現代新聞學由普立兹發揚光大(普立兹本身就是靠搞小報發達),由工業革命開始,大部分新聞機構由資本家持有,代表著資本家去監督社會。

當然老闆也會容許一定程度的採訪自由,或者基於人文精神而對弱勢者同情,但在近代歷史裡,媒體在有些時刻推動了社會改革,可是大部分時間、大部分媒體事實上都成為國家機器打壓人民、為資本家塗脂抹粉的工具,民主國家憲法中的Press of freedom被理解、弱化為「出版自由」而非「採訪自由」(引日本漫畫《真相夜線》,出版自由是老闆的,採訪自由才是記者的),數不清的人和社群被媒體霸權欺凌和傷害過。

直到今日,click上所謂民主派媒體的《壹週刊》,一篇又一篇挑動對移工、性小眾、難民與大眾對立的文章,依然得到讀書歡心。

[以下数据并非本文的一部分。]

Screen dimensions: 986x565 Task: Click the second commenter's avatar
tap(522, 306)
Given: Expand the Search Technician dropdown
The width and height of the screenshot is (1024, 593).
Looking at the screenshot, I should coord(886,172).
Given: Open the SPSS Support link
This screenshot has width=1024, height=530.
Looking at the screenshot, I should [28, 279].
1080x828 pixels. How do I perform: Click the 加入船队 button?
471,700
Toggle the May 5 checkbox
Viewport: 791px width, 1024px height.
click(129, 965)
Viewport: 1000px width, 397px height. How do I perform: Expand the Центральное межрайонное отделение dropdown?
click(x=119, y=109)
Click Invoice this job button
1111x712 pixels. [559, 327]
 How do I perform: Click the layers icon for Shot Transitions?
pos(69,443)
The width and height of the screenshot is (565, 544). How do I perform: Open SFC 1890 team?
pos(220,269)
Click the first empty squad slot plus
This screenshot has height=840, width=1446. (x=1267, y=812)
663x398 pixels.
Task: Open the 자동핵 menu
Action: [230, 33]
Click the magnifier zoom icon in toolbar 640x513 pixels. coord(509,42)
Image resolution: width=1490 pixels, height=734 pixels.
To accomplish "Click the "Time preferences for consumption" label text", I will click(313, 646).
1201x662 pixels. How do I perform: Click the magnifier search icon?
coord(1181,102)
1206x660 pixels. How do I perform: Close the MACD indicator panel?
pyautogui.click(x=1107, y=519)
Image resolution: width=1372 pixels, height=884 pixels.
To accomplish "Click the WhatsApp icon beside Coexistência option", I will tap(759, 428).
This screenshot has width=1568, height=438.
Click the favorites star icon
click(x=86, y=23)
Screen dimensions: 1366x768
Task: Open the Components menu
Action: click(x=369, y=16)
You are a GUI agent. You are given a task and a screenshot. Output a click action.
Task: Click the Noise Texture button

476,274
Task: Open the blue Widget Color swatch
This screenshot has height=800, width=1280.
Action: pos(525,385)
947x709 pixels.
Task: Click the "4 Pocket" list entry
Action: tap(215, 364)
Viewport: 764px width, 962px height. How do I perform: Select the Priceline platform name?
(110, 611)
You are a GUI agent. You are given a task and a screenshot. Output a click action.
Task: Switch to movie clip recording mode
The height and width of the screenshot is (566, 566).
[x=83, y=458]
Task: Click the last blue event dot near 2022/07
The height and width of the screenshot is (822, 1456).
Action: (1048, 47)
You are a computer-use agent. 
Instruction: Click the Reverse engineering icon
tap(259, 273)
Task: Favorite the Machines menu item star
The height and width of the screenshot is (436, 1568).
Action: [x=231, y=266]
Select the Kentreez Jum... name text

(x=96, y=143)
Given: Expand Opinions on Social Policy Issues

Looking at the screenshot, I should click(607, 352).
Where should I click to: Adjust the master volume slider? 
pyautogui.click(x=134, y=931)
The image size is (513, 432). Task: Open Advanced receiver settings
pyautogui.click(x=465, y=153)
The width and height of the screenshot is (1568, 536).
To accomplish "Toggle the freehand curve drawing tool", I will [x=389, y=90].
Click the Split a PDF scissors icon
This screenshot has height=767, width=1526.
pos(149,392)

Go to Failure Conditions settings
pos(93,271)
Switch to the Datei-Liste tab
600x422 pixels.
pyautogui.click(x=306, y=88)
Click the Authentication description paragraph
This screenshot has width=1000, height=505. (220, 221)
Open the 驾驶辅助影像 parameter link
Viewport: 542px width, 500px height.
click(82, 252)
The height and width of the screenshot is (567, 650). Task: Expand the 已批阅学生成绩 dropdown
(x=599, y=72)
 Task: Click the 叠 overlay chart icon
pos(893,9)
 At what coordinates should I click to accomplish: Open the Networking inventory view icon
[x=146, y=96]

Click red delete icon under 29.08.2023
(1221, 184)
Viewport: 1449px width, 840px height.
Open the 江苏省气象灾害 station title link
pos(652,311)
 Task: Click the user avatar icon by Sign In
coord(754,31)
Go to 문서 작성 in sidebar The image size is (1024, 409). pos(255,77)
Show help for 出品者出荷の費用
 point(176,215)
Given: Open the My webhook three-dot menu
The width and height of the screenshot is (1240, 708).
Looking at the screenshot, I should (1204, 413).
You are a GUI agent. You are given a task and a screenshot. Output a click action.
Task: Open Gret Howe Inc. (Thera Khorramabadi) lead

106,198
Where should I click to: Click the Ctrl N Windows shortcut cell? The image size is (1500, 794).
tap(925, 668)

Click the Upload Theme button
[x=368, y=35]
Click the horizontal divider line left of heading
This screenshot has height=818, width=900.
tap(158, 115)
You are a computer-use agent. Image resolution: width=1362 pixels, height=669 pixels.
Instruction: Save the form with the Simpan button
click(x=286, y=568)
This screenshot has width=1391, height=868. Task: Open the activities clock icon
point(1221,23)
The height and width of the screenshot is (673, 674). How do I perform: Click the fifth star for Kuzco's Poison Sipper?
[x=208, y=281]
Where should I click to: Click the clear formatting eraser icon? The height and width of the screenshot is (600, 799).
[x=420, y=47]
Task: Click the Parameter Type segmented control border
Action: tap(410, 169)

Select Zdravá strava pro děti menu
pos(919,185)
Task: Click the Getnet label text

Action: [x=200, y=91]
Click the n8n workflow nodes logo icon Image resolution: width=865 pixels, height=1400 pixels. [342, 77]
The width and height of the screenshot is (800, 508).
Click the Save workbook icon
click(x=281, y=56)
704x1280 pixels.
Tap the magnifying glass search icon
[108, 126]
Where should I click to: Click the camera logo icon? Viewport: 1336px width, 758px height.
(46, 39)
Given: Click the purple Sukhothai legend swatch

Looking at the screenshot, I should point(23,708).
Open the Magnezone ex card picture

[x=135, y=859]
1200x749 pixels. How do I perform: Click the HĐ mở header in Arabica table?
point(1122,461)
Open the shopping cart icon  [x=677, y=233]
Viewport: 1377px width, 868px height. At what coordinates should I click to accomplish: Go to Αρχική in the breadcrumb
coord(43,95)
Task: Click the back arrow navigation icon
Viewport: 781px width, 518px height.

查良鏞將記者與老闆視為「僱傭關係」絕對反映現實,事實上新一代傳播者也絕少在大部分機構中向老闆爭取新聞自由,甚至為上位、為保自己報導空間而自設紅線。昔日在獨媒有前編輯對尚在院校讀書的特約記者們說了一句,印象深刻:「你今日都唔敢同我地撐,第日點使旨意你入去同袁志偉撐?」新聞自由的倒退、媒體對弱勢者的血刃依然,這些固然要向老闆與主管問責,但前線、甚至讀者、傳播學院,亦不無責任。

當傳媒行業的低薪甚至欠薪、實習無薪情況,有些老闆和所謂前輩就會衝出嚟講「喺XX報做,個朵值幾千蚊。」「嚟呢度學嘢,仲值錢過你份糧。」哦,而家又唔係僱傭關係啦,要講理想啦。

主流大眾,甚至行內人,其實都不會仔細區分傳播行業的不同面向。甚麼公共廣播、獨立媒體、社運媒體,還是只會被理解為跟主流有少許不同,記者編輯主播傳譯攝影工程,都是同一個工作。所以到頭來,始終是共業。如果查良鏞離開真的代表一個時代終結,希望那些由上而下生產報導和新聞的年代和風格,也隨著查老先生的離開長埋黃土下。